▶ REQUIRED ACTION: For the data below, give again exactly the lines from the one containing "Open the Report an Issue link" through the one containing "Click the gear icon on 設定 button", both ends included, and no others.

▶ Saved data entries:
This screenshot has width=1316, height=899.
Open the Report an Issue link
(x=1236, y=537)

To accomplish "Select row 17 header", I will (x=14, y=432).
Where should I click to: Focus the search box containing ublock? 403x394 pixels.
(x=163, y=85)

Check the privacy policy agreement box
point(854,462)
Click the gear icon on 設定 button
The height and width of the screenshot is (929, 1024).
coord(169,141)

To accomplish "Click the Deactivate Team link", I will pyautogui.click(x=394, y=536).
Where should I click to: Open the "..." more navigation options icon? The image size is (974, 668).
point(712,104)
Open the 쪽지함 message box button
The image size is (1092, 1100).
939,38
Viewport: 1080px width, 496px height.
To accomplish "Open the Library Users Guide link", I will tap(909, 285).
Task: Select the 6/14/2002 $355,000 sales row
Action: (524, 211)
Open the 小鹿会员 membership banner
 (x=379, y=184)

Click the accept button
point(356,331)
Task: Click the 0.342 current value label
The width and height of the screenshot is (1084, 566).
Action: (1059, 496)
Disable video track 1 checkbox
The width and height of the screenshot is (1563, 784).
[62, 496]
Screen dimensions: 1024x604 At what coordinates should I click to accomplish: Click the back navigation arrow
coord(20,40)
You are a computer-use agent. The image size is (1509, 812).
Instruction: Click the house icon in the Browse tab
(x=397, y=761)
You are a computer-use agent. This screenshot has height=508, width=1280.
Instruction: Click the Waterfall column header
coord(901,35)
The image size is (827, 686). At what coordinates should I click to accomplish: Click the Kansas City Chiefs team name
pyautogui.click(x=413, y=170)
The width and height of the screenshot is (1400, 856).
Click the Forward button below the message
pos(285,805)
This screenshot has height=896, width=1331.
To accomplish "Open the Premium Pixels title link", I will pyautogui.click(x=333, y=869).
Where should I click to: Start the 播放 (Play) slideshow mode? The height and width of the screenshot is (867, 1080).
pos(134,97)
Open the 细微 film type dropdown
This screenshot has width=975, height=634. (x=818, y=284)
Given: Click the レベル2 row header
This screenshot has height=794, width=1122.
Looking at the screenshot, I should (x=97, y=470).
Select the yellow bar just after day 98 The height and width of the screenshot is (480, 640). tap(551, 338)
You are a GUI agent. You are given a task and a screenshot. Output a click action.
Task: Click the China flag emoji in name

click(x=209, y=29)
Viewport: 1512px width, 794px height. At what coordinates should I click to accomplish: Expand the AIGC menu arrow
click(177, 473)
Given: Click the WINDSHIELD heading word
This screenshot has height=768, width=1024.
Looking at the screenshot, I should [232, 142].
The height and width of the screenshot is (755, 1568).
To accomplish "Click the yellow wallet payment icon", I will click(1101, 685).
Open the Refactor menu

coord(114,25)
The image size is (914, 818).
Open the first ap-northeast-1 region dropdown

▶ ANSWER TO THIS TASK:
Open the Report an Issue link
(x=1236, y=537)

To accomplish "Select row 17 header", I will (x=14, y=432).
Where should I click to: Focus the search box containing ublock? 403x394 pixels.
(x=163, y=85)

Check the privacy policy agreement box
point(854,462)
Click the gear icon on 設定 button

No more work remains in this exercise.